Mail brings slur, threat to citizen born in Iran
By LEANORA MINAI
© St. Petersburg Times,
ST. PETERSBURG -- Checking the mail will never be the same for Saeid and Melissa Ajabshir.
A week after the World Trade Center terrorist attacks, they received a postcard addressed to "Sand N---."
"Our white Christian God will wipe your kind from the face of the Earth," the typed message said.
Ajabshir, 34, was born in Iran but is an American citizen. His wife is American too.
Frightened, the couple drove to the St. Petersburg Police Department with the unsigned postcard. The incident is being investigated.
The Ajabshirs and their sons, 4 and 5, packed their suitcases under the watch of Officer D.L. Miller. They have not slept at home since Wednesday, and they're considering selling their house along 40th Avenue NE.
"I love this neighborhood; I love this house," said Ajabshir, a product manager at Tech Data. "But I feel like I'm not attached anymore."
It was the second anti-Islamic incident in St. Petersburg since the Sept. 11 attacks in New York and Washington. A day after the assault, a St. Petersburg man of Palestinian heritage found splattered paint and a threatening note on his brand-new GMC truck.
St. Petersburg detectives are working with the U.S. Postal Service to see if there is a pattern of hate mail. "We're looking into it, and if there's possible charges and suspects, we'll definitely investigate it to the fullest," said Lt. Eric Wells of the Intelligence Unit.
Saeid and Melissa Ajabshir met at a party when they worked for Tony Roma's restaurants in Miami. The students at Miami-Dade Community College dated for two months and then eloped.
"We just fell in love and went off and got married," Melissa Ajabshir said.
They moved to Tallahassee, where they graduated from Florida State University. Their next stop was St. Petersburg, where they've lived for 51/2 years.
A year ago, they sold their house in Feather Sound and moved to 40th Avenue NE.
In their 101/2 years of marriage, the couple never encountered nasty comments.
But Wednesday, everything changed after the mail arrived.
Melissa reached into the mailbox at 4 p.m. and pulled out a postcard.
"It said 'Sand N---,' and it was like time stood still for a minute," she said. "I flipped the card over and read it and became hysterical."
The postcard told them to go away or they would be killed.
"You have been warned!!" it said.
Sobbing, she called her husband at Tech Data and told him about the postcard. Then she started calling family members to tell them she loved them.

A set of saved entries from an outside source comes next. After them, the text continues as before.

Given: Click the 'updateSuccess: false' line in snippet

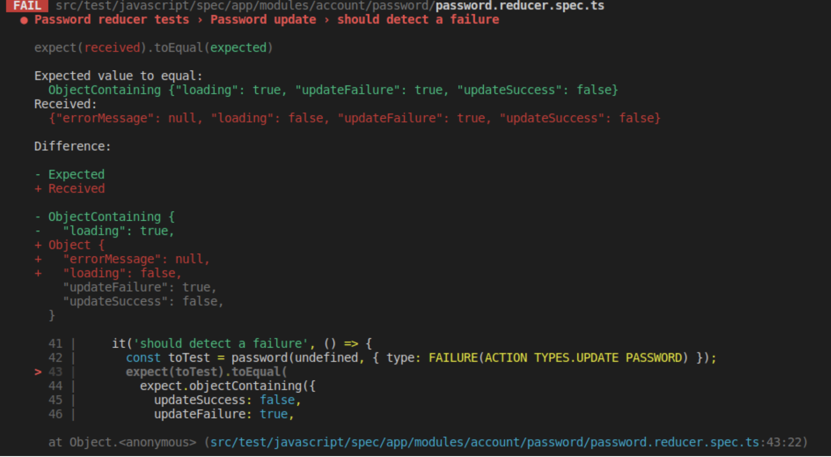Looking at the screenshot, I should 227,400.
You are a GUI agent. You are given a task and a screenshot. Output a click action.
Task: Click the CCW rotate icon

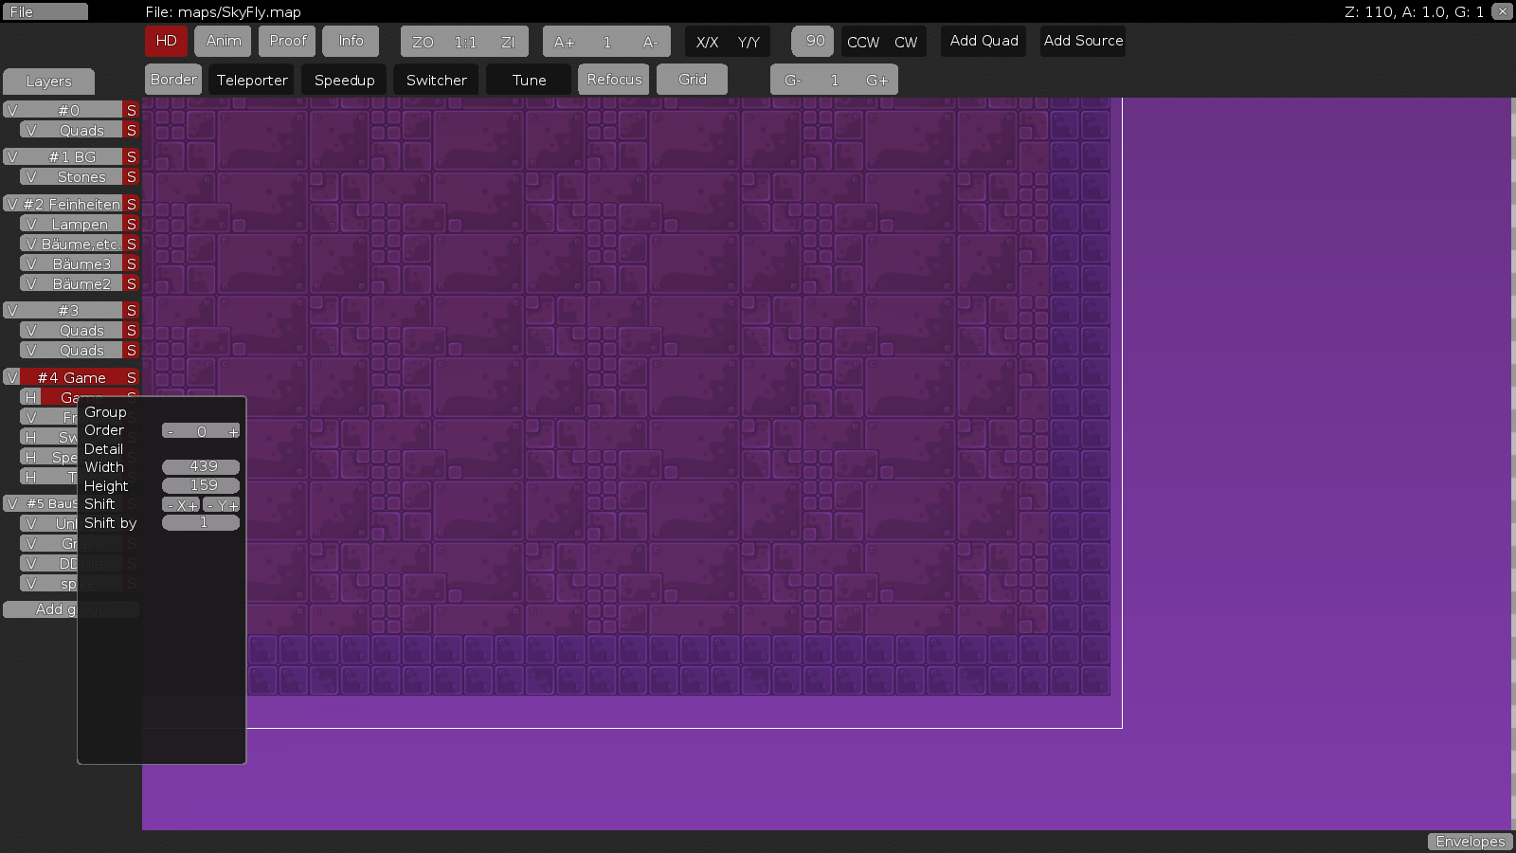pyautogui.click(x=862, y=42)
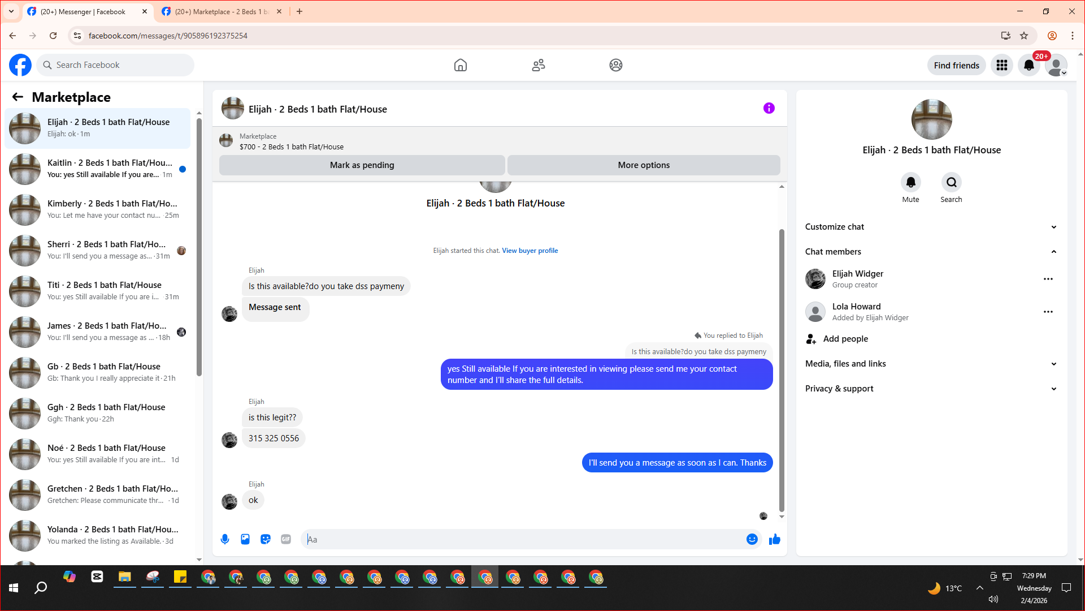Attach a file using the photo icon
This screenshot has height=611, width=1085.
click(x=245, y=539)
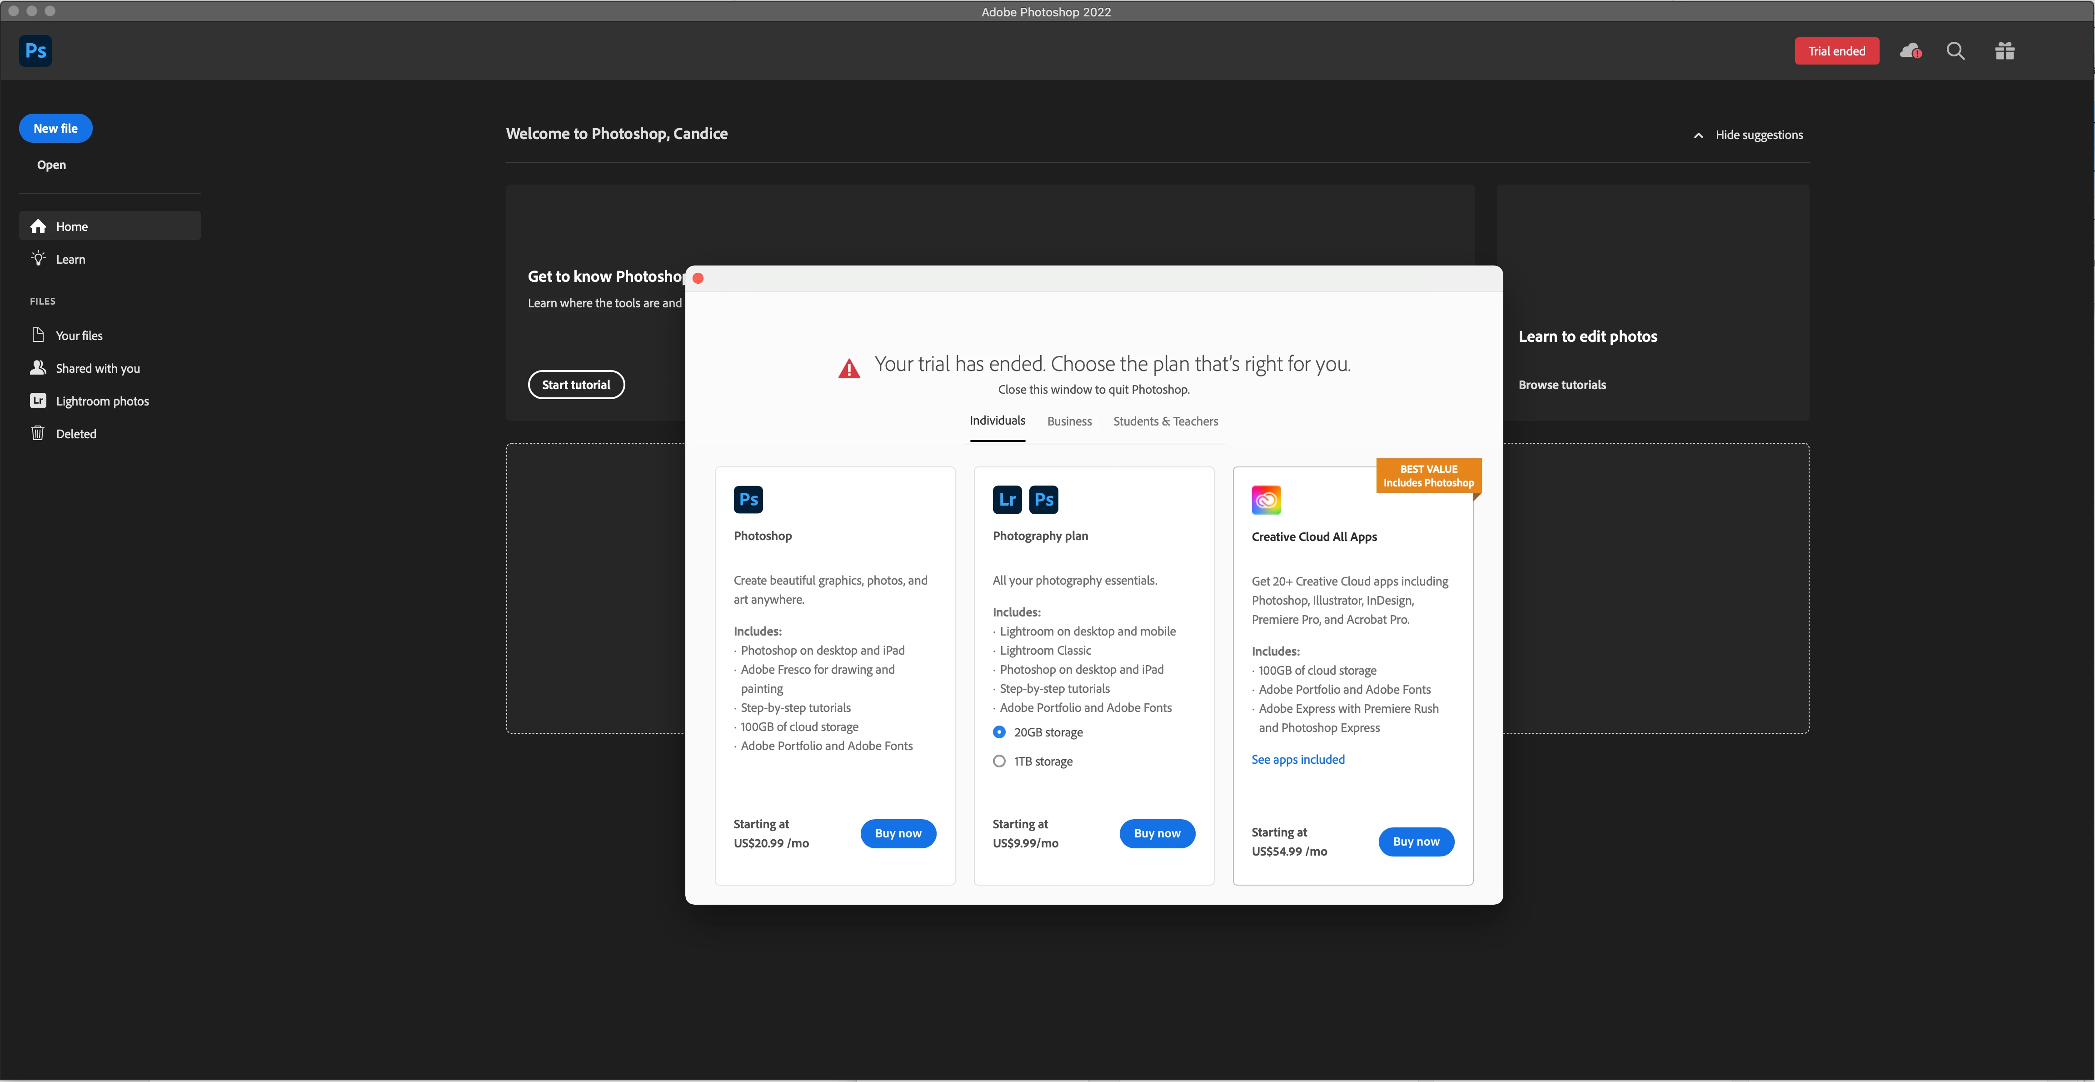Screen dimensions: 2095x1082
Task: Click the Creative Cloud All Apps logo
Action: point(1265,500)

"I called my brother and said if something happened to the two of us, I wanted him to take our kids," she said.
When Saeid came home, they drove to the police station. They did not know if the postcard was an empty threat. Having children, they didn't take a chance.
Anger is no excuse to lash out at innocent people, they said.
"They're targeting us because of their anger when we have the same anger they do," Melissa Ajabshir said.
Their boys are afraid.
"At the age they are, they have no clue people don't like people based on the group they belong to," she said. "Now I feel that's tainted because somebody doesn't like what their dad looks like."
The family is staying with relatives in the St. Petersburg area. They have not decided whether they will go back to the house they tiled and painted after moving last year.
"We're very spooked right now," Melissa Ajabshir said. "Do we want to stay and stand up for ourselves, or do we want to leave if this is who our neighbors are?"